Quel bilan pour la première année d’activité de SURFAST ?
Pr Nicolas de Prost : SURFAST a été créée avec un objectif premier de soins. Pour les fasciites nécrosantes, des infections relativement rares, on observe une relation positive entre le volume de patients pris en charge par centre et le taux de mortalité hospitalière.
Il s’agissait donc :
- d’améliorer le maillage territorial de la prise en charge en région Île-de-France ;
- de faire émerger des centres experts avec un volume d’activité suffisant.
Pour y parvenir, nous avons sélectionné douze centres experts – onze centres AP-HP, un centre hors AP-HP – qui disposent du plateau technique nécessaire : urgences, réanimation, imagerie, services de chirurgie.
Pour cette première année de fonctionnement, la filière a pris en charge plus de 250 patients. Un peu plus des trois quarts ont été opérés, avec une mortalité hospitalière de 13 %.
Comment la filière SURFAST est-elle animée ?
N.de P. : Une réunion avec les partenaires est organisée tous les trimestres.
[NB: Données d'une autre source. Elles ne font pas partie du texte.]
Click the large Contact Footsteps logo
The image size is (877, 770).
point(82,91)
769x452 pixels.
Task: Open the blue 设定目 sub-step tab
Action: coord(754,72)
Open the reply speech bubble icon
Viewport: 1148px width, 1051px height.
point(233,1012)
Elle est l’occasion de présenter des cas de patients pris en charge, de partager les expériences et les difficultés.
Une réunion de concertation pluridisciplinaire d’urgence a été mise en place : tout membre de la filière peut présenter un patient en urgence et bénéficier de l’avis de la collégialité.
Quels sont les objectifs en matière de prise en charge pour 2026 ?
N.de P. : Nous cherchons à augmenter la qualité de la prise en charge des patients. Nous travaillons sur plusieurs indicateurs en ce sens, notamment le délai entre l’admission du patient et sa prise en charge chirurgicale. La réduction de ce délai est un facteur majeur d’amélioration du pronostic du patient.
Nous souhaitons également mettre en place un indicateur de qualité de vie à distance.
Quels sont les objectifs en matière de recherche pour la filière SURFAST ?
N. de P. : Nous travaillons à la constitution d’une « database Surfast », c’est-à-dire une base de données prospectives regroupant les données cliniques et évolutives de chaque patient passant par la filière SURFAST. Cela pour structurer des indicateurs de qualité des soins et à terme, de mener des projets de recherche observationnelle.
SURFAST est lauréate de l’appel à projet RAISE du groupement interrégional de recherche clinique et d’innovation (GIRCI) Île-de-France, ce qui a permis d’obtenir le financement d’un chef de projet pour le réseau. Cela montre le dynamisme de la filière.